- [SOURCE DATA]:
+-------+

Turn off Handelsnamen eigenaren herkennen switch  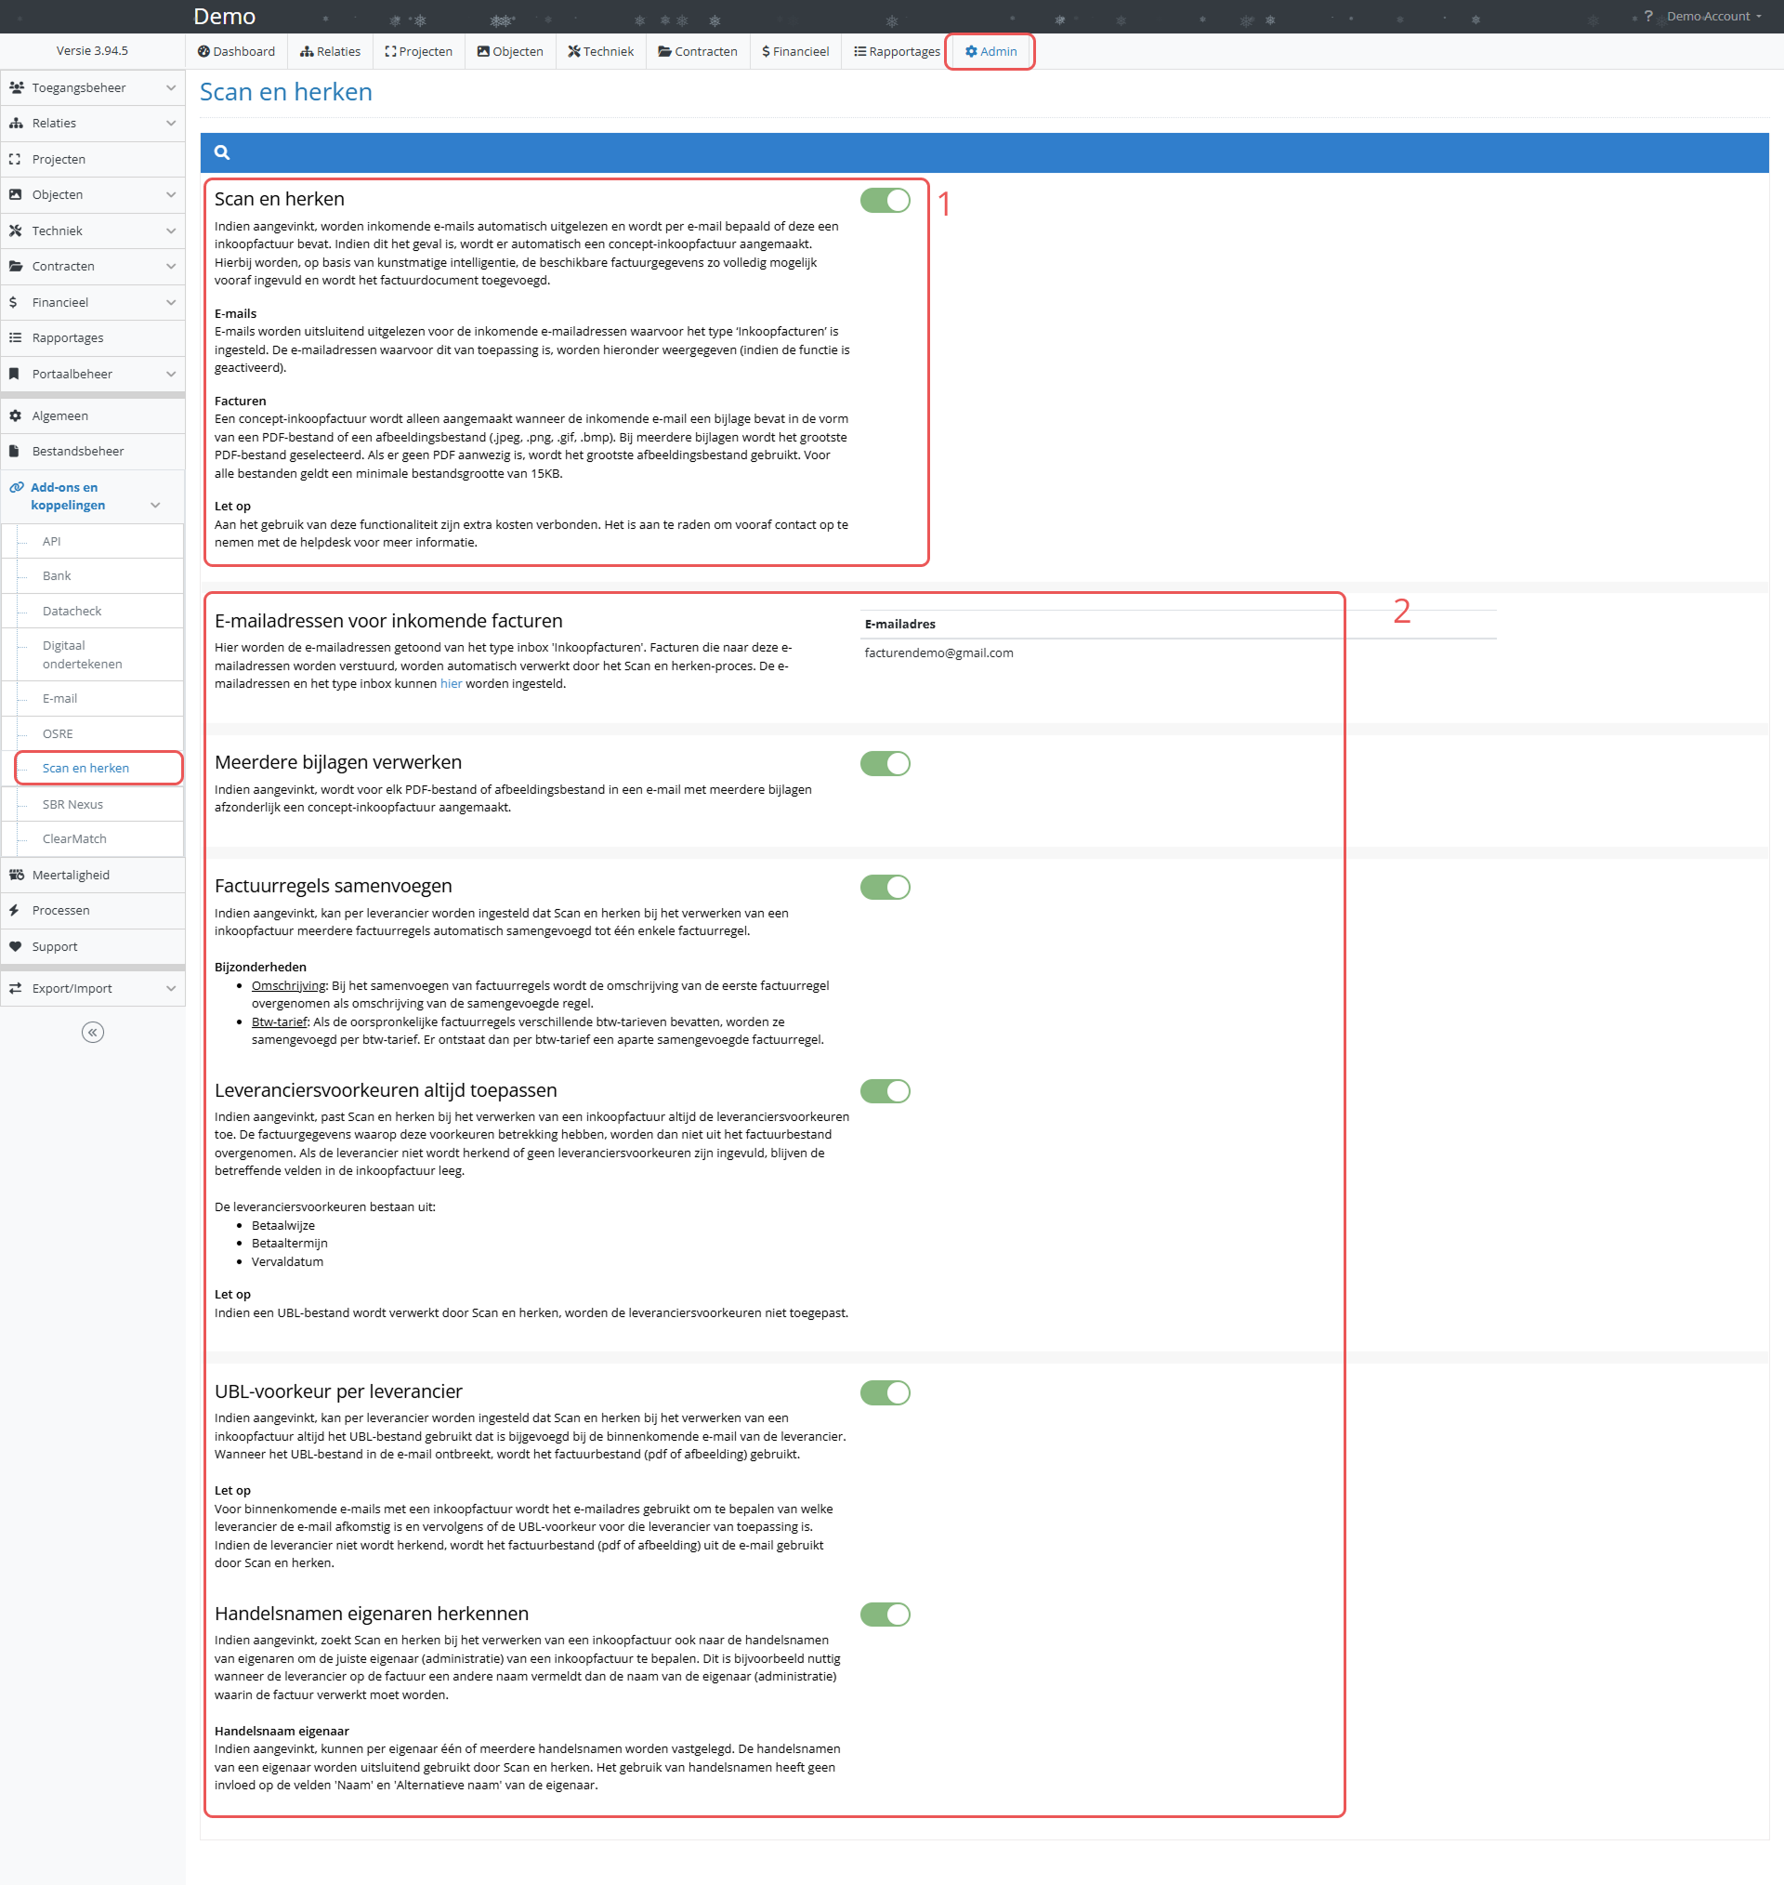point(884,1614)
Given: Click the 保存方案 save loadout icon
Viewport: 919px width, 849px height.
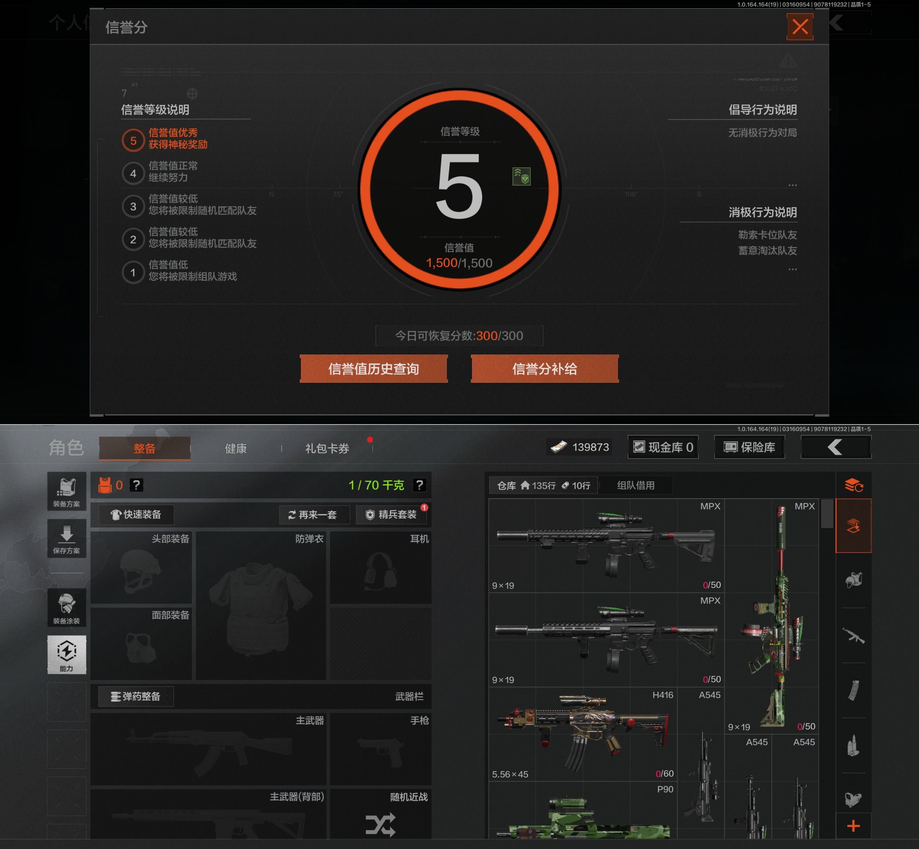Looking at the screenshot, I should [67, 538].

+-------+

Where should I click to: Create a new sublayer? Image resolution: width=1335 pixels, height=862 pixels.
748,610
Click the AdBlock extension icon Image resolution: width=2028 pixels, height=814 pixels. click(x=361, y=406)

+-------+

- [EXERCISE]:
In the entries above, which lines hold the word "icon"? Copy them out.

- [OUTPUT OF THE EXERCISE]:
Given: Click the 保存方案 save loadout icon
Click the AdBlock extension icon Image resolution: width=2028 pixels, height=814 pixels. click(x=361, y=406)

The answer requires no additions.